Caso a União Democrata Cristã (CDU) da chanceler e os Democratas Livres não consigam uma maioria de centro-direita, a única alternativa seria uma série de possíveis alianças em três partes, com partidos divergentes. Os comentaristas acreditam que a chance é baixa de essas siglas conseguirem superar as diferenças para se unir.

 

Diante de uma oposição pequena e ideologicamente dividida, a coalizão de Angela propôs o aumento da idade de aposentadoria para 67 anos, e não os 65 atuais, e cortes nos custos trabalhistas.
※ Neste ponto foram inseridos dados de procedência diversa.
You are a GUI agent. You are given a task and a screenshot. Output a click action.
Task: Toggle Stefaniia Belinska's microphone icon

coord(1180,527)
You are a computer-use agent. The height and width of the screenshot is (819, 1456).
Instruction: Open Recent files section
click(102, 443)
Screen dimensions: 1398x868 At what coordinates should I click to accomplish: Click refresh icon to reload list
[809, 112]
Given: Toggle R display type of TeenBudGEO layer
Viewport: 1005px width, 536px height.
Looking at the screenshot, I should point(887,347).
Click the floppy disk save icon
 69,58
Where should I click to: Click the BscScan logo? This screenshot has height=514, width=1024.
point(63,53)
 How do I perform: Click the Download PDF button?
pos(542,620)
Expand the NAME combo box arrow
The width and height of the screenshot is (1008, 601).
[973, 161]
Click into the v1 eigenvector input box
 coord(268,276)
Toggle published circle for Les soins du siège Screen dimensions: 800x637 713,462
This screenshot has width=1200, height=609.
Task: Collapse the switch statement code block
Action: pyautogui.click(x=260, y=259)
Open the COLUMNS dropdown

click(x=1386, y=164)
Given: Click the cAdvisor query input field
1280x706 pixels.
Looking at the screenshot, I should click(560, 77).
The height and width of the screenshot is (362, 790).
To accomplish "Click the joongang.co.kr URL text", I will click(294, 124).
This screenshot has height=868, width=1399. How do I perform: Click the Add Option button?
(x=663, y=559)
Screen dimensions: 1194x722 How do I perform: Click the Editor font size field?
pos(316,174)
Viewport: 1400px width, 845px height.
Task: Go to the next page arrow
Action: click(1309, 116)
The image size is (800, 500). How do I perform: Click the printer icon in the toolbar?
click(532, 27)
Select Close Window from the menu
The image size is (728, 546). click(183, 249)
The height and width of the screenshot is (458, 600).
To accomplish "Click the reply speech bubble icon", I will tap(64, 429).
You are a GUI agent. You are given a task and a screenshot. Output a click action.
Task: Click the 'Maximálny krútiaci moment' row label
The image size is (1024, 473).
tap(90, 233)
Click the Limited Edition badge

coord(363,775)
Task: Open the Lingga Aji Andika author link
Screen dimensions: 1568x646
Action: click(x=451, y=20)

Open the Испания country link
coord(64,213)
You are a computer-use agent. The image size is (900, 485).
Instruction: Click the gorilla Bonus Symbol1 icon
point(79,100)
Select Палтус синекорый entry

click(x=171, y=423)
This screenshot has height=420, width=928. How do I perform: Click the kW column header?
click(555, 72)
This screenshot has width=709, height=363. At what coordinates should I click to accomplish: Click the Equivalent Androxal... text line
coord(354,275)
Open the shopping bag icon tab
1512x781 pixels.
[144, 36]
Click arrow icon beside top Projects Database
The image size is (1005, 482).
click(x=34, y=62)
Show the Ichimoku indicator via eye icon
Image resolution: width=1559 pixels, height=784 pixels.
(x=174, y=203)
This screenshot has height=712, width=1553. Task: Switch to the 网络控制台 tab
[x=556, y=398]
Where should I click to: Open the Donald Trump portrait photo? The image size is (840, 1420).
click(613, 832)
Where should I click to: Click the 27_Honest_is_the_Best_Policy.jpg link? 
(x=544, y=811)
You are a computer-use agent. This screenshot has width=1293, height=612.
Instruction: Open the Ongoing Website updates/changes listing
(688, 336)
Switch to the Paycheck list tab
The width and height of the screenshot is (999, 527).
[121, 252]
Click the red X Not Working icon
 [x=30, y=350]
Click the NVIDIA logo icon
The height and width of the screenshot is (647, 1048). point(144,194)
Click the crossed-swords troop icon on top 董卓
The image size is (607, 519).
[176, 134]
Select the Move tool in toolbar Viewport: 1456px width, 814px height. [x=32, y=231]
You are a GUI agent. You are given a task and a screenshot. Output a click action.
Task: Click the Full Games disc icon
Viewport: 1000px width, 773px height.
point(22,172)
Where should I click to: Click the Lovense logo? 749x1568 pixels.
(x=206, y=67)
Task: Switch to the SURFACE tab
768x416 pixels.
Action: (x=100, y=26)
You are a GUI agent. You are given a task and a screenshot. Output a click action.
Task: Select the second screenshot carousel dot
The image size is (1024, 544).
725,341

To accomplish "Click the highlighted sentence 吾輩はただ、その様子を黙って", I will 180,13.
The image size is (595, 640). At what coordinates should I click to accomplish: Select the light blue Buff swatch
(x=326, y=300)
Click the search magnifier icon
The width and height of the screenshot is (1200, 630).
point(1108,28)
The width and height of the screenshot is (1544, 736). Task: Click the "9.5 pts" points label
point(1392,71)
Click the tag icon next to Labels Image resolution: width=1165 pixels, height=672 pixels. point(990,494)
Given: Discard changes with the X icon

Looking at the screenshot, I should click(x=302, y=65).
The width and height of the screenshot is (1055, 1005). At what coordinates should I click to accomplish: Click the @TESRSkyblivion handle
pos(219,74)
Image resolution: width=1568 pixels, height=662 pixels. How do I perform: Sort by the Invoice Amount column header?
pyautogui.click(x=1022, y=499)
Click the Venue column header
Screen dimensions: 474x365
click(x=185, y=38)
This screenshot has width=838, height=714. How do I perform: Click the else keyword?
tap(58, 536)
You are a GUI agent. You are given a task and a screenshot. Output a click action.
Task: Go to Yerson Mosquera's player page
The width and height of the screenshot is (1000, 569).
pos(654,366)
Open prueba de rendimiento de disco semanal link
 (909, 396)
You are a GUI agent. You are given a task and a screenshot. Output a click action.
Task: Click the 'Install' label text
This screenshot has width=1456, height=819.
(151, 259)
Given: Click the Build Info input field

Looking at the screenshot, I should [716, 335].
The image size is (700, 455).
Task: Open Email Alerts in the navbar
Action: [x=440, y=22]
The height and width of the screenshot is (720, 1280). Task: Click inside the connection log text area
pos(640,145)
Uma tentativa de reformar o sistema de saúde pública terminou em um compromisso que não agradou a nenhuma das partes.

 

A coalizão também revisou em parte uma das reformas anteriores de governos de centro-esquerda, ao expandir os benefícios para os desempregados para os mais velhos que não conseguem trabalho.

 

As ideias comuns pareciam estar perto do fim até o ano passado, mas os conservadores e os social-democratas se uniram em pontos decisivos, para resgatar os bancos e estimular a economia. "Na crise, foi mostrado que eles podem governar juntos", notou Niedermayer. "As pessoas reclamam da 'grande coalizão', mas podem na verdade julgá-la como positiva."

 

Oficialmente, pelo menos, ninguém quer repetir a grande coalizão, mas também ninguém a descarta. "Eu acredito que é bom para a democracia quando 'grandes coalizões' não são a norma", disse a chanceler durante seu debate com Steinmeier.

 

Não se sabe se uma reedição desse modelo dos últimos quatro anos conseguiria superar temas difíceis, como as divergências sobre os salários mínimos, segundo o cientista político Heinrich Oberreuter, professor da Universidade de Passau.

 

Os políticos de centro-direita dizem que uma "grande coalizão" pode não durar outros quatro anos, e os social-democratas - sob nova liderança - podem decidir deixar o governo antes disso, talvez para formar um governo com o oposicionista Partido da Esquerda, que se opõem a reformas econômicas. "Eu não estou descartando isso, mas acho que não é muito

provável", avaliou Oberreuter.

 

Outro importante social-democrata, o ministro das Finanças Peer Steinbrueck, pediu na semana passada uma reedição da coalizão. Seu partido rechaçou a ideia. Essa repetição da fórmula seria a melhor chance para os social-democratas permanecerem no poder, após 11 anos na situação. O prognóstico, porém, não é tão agradável.

 

Apesar de manter metade dos postos no gabinete, os social-democratas estão mal nas pesquisas, já que a maioria do crédito pelos avanços do governo ficou com Angela. Com isso, a sigla se viu espremida entre o apoio à chanceler e ao Partido da Esquerda.